Big Money Crime: Fraud and Politics in the Savings and Loan Crisis.

AuthorDavis, L.J.

For a variety of reasons, Big Money Crime by academics Kitty Calavita, Henry N. Pontell, and Robert H. Tillman is a curious book. For one thing, it brings to mind another scholarly tome from a few years past, in which the authors concluded that Hitler might, just might -- we must be careful here, we are scientists -- have been crazy. In similarly cautious prose, Calavita et al. have discovered that the savings and loan crisis of the 1980s was, at bottom, the largest financial fraud in American history. They say this several times, rather as though they were reminding us that Lake Michigan is long, the moon is round, the Great Pyramid is big, and President Clinton talks too much. In the 1980s, the nation's S&Ls were a den of thieves. Duh.

Calavita and her colleagues are never so happy as when they are counting things. Specifically, they make an effort to count the number of S&L crooks, the number of S&L crooks who were brought to book, and the time the convicted crooks actually spent in the cooler. It does not occur to them that much of their database -- the one provided by the Resolution Trust Corporation -- is laughably flawed.
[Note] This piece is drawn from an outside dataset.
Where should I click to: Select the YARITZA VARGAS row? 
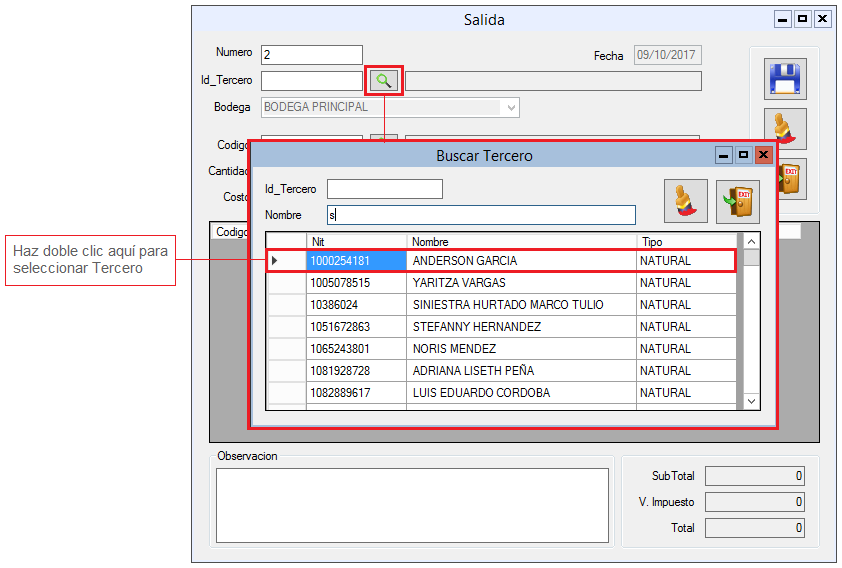point(521,283)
Moreover, given the affectless tone of the prose, the resulting unedifying spectacle resembles a seminar of earnest graduate students trying to remember the periodic table in the middle of a bombing raid.
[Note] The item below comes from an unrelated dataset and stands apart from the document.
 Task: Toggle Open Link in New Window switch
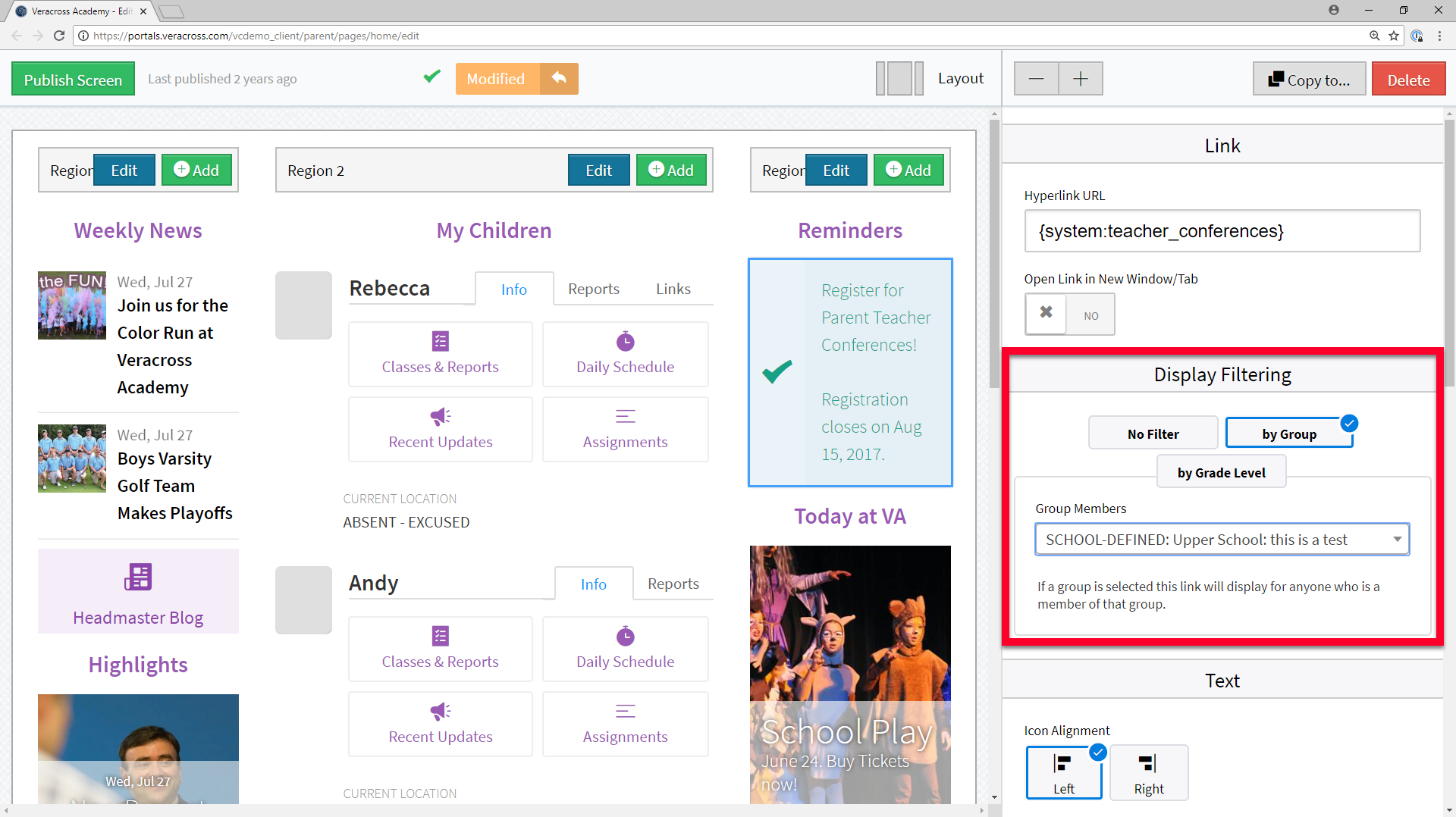point(1069,314)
Finally, Calavita and company have missed every" of importance. For instance, in examining the origins of the S&L fiasco, it should be borne in mind that sex, stupidity, and money explain all of human history. There was a certain amount of sex attached to the S&L scandal, but not in a way that was important to anyone but the participants. There re" however, stupidity and money, both of which were present in abundance. When confronted with the thrift industry and its subsequent $500 billion (or $750 billion or $1.1 trillion) fiasco, the members of the Reagan administration and their legislative allies resembled turkeys and boxcars: There wasn't a brain in a mile of them.

In their examination of these characters, the authors have also done no original work, instead relying on the usual sources: Pizzo, Fricker, and Muolo's Inside Job; O'Shea's The Dairy Chain, and others. Considering the speed with which these books were written, many of the authors did an astoundingly good job, but they did not have the luxury of time and reflection, supposedly one of the perks of the scholarly trade. The Big Money Crime team, with...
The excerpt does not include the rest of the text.